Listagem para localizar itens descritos
###
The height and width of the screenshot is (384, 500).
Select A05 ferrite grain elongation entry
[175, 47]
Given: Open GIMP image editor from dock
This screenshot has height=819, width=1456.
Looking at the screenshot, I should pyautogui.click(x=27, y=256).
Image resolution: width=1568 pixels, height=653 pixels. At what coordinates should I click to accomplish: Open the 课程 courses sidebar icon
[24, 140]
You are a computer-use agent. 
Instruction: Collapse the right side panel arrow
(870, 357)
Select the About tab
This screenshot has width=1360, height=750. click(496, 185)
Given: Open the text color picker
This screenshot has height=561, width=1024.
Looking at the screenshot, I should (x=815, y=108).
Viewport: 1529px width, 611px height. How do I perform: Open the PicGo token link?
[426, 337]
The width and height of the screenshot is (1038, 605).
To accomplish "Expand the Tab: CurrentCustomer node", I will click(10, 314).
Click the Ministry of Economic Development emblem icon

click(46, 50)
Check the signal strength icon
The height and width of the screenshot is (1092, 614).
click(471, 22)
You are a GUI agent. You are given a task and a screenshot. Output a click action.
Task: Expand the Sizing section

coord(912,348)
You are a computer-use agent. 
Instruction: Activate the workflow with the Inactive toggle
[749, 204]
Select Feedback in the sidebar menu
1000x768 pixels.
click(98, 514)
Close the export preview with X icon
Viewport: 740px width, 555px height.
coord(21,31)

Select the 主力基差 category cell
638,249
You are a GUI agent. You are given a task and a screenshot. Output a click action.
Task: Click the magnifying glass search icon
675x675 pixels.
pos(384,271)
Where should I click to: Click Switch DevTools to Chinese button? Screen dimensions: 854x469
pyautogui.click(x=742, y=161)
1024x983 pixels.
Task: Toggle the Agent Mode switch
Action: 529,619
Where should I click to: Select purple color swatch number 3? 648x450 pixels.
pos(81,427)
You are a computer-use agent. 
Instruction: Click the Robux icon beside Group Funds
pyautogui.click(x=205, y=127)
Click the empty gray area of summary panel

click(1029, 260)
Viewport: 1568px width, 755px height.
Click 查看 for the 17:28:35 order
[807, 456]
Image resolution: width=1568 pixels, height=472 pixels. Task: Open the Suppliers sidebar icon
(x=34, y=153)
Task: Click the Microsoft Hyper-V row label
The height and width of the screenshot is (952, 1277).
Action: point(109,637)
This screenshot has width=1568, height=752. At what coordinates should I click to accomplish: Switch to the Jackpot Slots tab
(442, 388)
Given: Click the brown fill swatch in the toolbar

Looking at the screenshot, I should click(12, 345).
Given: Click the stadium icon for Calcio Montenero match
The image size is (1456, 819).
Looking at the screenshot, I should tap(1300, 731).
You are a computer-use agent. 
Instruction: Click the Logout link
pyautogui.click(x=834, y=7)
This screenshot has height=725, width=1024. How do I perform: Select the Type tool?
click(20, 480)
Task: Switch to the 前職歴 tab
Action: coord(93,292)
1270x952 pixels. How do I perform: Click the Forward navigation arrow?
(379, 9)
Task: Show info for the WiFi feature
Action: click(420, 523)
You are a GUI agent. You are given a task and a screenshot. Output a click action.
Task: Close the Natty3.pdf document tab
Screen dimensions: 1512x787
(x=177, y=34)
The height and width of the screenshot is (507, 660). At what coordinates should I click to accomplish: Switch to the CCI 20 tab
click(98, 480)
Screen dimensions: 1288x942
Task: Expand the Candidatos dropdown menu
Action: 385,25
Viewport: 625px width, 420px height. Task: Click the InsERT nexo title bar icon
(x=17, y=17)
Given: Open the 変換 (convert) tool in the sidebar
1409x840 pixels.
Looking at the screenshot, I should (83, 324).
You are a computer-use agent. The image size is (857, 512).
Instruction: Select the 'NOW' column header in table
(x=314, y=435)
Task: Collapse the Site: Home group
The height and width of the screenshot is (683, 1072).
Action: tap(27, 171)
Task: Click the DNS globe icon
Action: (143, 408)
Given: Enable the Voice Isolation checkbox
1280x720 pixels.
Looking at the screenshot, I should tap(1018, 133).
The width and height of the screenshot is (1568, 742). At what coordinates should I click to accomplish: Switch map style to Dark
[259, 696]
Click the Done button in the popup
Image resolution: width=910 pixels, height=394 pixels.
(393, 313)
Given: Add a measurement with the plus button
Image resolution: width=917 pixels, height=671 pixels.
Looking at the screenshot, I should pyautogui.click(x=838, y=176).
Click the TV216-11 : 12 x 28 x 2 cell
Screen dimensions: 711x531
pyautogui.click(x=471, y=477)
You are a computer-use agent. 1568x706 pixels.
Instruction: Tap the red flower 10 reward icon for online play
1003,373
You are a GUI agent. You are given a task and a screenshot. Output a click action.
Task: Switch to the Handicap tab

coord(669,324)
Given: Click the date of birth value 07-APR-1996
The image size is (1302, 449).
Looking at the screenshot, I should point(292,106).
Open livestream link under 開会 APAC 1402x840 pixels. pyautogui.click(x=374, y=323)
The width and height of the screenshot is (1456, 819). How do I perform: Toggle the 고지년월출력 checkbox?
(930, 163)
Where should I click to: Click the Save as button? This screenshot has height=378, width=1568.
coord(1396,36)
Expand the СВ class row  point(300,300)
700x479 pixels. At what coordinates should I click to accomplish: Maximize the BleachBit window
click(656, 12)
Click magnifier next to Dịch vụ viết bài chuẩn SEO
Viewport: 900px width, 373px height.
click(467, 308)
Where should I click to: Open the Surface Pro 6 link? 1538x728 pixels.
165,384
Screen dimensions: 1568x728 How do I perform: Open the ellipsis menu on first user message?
###
§ Exercício escrito:
Mostre todas as linhas da listagem acima que contêm a palavra "button". Diferencie maiúsculas de minúsculas.

§ Resposta do exercício:
Where should I click to: Click Switch DevTools to Chinese button? Screen dimensions: 854x469
Click the Done button in the popup
Given: Add a measurement with the plus button
Where should I click to: Click the Save as button? This screenshot has height=378, width=1568.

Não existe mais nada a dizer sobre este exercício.